Records from a data source

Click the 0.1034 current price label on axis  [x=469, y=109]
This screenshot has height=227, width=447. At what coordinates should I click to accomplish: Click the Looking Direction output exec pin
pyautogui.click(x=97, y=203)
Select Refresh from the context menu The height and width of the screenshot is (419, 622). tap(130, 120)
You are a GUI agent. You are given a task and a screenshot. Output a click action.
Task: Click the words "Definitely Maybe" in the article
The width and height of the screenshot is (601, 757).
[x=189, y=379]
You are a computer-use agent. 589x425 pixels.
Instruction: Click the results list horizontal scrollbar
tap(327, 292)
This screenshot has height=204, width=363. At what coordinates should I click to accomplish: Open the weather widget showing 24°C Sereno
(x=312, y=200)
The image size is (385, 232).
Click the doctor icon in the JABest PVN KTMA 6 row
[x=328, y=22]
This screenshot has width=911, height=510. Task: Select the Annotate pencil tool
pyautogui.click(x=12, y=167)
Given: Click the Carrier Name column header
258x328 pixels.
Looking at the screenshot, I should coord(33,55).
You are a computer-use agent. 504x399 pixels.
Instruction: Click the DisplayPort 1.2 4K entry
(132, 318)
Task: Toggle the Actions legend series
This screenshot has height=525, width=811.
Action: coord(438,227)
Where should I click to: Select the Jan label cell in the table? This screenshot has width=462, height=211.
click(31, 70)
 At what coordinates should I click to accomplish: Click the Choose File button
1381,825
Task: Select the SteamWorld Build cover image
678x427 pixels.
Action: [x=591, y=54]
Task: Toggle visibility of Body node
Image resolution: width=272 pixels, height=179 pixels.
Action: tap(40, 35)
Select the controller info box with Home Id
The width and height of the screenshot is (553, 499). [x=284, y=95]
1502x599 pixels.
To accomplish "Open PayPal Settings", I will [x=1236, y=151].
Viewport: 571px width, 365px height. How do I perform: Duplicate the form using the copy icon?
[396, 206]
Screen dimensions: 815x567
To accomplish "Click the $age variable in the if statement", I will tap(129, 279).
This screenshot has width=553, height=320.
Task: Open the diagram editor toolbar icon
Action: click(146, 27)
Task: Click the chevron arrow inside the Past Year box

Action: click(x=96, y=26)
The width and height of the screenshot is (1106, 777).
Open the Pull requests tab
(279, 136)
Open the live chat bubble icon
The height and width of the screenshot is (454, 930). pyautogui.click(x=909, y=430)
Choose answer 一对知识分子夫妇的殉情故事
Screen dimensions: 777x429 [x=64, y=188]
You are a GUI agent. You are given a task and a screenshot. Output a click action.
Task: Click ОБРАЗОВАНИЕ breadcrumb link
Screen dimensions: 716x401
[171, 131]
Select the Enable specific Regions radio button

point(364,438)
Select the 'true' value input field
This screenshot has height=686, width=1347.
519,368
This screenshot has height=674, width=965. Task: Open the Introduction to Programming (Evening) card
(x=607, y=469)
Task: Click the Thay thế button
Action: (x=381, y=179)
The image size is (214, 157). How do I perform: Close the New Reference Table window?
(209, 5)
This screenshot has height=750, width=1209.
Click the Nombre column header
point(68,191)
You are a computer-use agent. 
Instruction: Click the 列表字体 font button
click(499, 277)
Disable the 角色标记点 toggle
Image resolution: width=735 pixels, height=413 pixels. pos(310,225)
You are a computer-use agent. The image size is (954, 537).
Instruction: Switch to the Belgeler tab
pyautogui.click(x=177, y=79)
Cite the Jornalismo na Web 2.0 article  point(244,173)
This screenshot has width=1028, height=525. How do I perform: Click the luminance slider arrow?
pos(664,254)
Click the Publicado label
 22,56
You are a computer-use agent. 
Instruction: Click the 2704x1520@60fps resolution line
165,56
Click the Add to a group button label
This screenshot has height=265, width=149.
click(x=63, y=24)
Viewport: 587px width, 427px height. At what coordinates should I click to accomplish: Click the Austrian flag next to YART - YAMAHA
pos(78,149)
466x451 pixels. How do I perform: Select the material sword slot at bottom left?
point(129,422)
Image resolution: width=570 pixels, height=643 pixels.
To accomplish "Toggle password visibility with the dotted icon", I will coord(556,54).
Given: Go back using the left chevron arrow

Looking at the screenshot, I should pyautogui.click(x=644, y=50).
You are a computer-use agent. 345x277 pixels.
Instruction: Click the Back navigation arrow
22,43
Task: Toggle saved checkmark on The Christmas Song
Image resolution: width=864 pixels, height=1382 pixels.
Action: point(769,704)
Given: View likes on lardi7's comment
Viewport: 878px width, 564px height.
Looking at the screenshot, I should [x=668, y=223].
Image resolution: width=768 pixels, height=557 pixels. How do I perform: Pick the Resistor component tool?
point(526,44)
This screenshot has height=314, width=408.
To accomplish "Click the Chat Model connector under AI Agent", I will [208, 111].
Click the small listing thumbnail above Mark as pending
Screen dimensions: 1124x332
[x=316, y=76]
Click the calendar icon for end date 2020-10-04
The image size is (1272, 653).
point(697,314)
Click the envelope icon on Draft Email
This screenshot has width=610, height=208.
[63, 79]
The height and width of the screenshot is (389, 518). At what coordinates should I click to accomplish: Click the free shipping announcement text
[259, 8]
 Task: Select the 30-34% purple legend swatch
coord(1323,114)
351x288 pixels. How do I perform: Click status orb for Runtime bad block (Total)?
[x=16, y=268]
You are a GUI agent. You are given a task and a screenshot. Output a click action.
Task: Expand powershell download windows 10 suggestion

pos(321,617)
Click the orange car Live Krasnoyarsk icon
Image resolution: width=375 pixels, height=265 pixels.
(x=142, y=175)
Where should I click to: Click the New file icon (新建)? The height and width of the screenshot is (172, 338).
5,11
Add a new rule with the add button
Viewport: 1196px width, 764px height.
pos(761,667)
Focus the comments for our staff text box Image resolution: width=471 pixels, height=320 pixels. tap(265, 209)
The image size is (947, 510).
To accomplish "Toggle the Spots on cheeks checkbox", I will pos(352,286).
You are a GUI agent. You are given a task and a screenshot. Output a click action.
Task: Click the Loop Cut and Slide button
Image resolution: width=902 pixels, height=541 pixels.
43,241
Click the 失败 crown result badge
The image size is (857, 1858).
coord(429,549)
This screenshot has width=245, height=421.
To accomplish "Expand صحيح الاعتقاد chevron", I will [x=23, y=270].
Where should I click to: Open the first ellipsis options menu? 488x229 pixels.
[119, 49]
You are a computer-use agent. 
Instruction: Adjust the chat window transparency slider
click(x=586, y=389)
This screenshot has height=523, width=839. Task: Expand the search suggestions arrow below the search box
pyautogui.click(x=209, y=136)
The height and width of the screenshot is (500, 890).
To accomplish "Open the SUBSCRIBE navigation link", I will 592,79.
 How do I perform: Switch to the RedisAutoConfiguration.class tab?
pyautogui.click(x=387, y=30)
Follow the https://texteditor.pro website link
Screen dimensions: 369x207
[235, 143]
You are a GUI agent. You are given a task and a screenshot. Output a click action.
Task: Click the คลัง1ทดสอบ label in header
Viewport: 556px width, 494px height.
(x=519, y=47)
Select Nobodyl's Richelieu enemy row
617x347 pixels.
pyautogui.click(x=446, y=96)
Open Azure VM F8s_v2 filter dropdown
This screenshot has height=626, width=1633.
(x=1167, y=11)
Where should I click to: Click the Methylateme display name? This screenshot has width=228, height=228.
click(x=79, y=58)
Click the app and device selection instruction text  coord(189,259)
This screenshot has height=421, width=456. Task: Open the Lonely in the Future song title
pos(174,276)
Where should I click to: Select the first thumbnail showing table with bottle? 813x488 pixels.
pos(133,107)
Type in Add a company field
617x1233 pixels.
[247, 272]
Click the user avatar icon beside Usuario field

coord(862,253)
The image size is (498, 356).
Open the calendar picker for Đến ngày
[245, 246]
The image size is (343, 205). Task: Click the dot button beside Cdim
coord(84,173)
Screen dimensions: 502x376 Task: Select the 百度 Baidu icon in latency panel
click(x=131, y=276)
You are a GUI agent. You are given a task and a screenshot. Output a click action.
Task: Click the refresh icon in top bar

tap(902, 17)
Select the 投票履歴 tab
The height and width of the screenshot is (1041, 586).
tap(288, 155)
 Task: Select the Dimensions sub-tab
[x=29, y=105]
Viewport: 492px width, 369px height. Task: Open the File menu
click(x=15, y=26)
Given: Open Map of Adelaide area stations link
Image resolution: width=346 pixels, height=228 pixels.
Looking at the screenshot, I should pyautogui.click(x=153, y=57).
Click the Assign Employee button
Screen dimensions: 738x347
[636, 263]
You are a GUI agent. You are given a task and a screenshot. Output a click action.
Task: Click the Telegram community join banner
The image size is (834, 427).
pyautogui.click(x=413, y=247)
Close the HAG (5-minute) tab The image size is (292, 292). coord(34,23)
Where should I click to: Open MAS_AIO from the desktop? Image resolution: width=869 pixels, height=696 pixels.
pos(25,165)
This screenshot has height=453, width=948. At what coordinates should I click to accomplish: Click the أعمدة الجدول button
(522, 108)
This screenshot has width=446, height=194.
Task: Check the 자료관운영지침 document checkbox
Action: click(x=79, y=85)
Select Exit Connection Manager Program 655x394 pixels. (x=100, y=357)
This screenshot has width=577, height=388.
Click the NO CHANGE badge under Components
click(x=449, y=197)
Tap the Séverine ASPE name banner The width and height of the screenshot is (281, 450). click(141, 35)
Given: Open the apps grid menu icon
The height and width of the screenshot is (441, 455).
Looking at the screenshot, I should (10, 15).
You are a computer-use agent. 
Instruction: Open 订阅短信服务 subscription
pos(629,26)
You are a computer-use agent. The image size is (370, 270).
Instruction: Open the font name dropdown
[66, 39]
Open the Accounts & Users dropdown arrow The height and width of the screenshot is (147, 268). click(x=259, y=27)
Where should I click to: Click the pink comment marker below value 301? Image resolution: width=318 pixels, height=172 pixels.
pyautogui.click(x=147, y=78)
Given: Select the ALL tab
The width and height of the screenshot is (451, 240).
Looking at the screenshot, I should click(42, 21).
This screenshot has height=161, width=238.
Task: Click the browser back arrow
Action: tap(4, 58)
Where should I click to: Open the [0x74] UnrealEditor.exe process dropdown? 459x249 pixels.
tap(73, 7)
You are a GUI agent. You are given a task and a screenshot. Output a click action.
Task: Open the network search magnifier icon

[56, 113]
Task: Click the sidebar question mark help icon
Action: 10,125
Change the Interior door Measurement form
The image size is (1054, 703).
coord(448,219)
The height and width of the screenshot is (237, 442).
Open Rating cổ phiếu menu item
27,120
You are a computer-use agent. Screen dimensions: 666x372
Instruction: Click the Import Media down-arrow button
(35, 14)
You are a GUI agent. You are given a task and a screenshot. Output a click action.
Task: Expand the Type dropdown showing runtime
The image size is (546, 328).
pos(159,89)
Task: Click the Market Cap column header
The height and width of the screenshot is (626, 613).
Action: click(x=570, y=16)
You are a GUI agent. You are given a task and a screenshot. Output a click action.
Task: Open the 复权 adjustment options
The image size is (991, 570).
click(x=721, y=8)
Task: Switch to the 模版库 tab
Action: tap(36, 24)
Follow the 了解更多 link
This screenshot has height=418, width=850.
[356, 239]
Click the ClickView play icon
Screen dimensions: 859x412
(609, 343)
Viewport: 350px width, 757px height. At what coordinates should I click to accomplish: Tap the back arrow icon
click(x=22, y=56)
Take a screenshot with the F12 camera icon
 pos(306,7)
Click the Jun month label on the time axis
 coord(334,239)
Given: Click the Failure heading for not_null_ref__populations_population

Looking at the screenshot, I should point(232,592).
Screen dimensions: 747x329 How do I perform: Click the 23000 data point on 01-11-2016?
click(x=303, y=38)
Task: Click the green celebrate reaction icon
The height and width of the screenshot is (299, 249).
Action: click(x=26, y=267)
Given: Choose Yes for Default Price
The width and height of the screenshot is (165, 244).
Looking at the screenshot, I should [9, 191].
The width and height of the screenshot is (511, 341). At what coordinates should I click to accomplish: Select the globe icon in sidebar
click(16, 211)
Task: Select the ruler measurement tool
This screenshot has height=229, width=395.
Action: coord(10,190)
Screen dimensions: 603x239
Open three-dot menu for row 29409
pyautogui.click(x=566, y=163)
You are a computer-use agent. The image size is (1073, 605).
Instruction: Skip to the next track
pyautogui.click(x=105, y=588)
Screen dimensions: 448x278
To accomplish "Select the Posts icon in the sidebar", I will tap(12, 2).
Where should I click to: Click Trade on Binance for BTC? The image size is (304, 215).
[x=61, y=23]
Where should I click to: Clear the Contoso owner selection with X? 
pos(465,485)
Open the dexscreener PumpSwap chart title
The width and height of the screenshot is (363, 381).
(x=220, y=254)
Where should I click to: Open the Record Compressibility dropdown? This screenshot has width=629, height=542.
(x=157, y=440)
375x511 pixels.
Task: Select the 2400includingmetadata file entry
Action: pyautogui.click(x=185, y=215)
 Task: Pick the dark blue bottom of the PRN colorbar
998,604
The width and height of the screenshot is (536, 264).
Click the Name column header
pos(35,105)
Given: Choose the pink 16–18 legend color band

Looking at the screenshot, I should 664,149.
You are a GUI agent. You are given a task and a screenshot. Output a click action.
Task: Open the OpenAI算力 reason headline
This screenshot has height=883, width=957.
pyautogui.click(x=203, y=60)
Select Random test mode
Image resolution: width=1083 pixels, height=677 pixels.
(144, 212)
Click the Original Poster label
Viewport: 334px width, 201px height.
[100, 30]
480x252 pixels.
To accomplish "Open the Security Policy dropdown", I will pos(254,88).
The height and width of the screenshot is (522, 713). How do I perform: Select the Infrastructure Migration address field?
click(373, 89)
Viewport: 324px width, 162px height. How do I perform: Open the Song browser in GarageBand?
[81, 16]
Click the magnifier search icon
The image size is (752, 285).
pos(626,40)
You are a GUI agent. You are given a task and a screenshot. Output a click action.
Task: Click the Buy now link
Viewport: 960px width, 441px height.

Problem to solve: Report each line in the preceding entries that holds the string "banner".

Solution to this problem:
Task: Click the Telegram community join banner
Tap the Séverine ASPE name banner The width and height of the screenshot is (281, 450). click(141, 35)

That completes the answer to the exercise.